The action then cuts to a mishmash of scenes of three women go-go dancing while swarthy, bug-eyed men yell “Go! Go! Go!” for some reason that may have been apparent to contemporary viewers, but left the 21st century viewers in my living room nonplussed or giggling, which is perfect, really, as a set up for what’s to come.
This movie is completely unsubtle. It is as cheesy as any one film can possibly be, violent for no apparent reason, disjointed, ridiculous, and jump up and down and clap your hands awesome. It’s not the best bad movie I’ve ever seen, but it’s up there as one of the most memorable. It’s worth noting that the best characters in this film all have wheels. One is a Porsche 356 and another is a shotgun-wielding pederast in a wheelchair, but still.
So the three go-go girls, (probably, it’s hard to tell,) are next seen ripping through southern California in sports cars, seen in close-ups laughing like caricatures of 18th century villains as the cars rock back and forth and the scenery doesn’t move behind them.

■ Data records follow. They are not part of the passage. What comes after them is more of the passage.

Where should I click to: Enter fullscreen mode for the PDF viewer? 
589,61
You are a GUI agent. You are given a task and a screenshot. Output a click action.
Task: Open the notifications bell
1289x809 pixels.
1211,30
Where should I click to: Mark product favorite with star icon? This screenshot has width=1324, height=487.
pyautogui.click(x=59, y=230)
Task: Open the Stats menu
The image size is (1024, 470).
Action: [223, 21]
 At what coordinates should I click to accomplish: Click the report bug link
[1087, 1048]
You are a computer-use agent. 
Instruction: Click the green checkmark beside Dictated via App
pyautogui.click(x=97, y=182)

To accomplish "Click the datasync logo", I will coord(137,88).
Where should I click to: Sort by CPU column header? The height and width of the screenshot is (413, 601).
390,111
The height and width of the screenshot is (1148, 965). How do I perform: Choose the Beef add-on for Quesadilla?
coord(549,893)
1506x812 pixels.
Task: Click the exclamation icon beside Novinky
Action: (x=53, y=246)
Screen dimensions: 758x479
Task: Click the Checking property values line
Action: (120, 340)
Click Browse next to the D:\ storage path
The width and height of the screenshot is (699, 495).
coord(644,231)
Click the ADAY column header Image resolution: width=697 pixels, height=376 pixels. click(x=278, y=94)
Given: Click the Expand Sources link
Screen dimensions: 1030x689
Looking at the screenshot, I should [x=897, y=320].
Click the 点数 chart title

Billie, the blonde, all the sudden swerves off the road, and runs out of her MG-A and into a lake with all her clothes on. She can be heard to say “This is a gas!” although no one else is around.
I don’t know, either. Everyone in this movie acts like they’re on acid.
So the two brunettes circle back around and Varla [Tura Santana, Porsche 356], who is clearly the leader, yells for Rosie [Haji, Triumph TR-3] to go get Billie one out of the water in a voice best described as “your grandmother yelling at you.” Every one of Varla’s lines will be delivered in this timbre. Every. Single. One. By the middle of the movie I had the urge to wash my hands and take off my hat at the dinner table. Thinking of my grandmother while watching Tura’s cans bounce up and down was . . . mildly unsettling. Let’s just move on.
Rosie answers Varla back and the audience discovers she talks like Super Mario. (“Alright, you wash . . . now I’m-a gonna spin-a-dry you!”) And then she and Billie fight.
Like I said, I don’t know. I don’t know why they even needed her to get out of the water. It’s not like they needed to be anywhere. The important thing is that there was now Violence! By Women! And they had big boobs and they were wet. This is a Russ Meyer movie after all.
Unfortunately, this was also the middle 1960s, so the military-grade bras they were wearing ensured their clothes remained as opaque as the plot line. Boo.
So the girls show up at a dry lake bed and the Italian chick, Rosie, who actually sounds Russian on occasion even though her IMDB says she’s from Quebec, is in a different shirt, but the blonde is in her original clothes, which are clean despite fighting in the sand, and neither of them have wet hair. The desert heat, I guess. Billie puts on the radio and starts dancing like white people did in the 60’s, which looks like swimming freestyle while standing up on dry land. Rosie gives her some lip about it, but they don’t seem to have anything else to do, so there is no fight. This apparently gives Varla the urge to assert her dominance again, so she challenges the other two to a game of chicken on the dusty lakebed. Rosie and Billie appear almost frail in their white convertibles as they charge against Varla with her Morticia Adams hair and eyebrows and sinister black coupe, and the English cars predictably bail out at the last second, twin rooster tails of dust splitting off into the desert.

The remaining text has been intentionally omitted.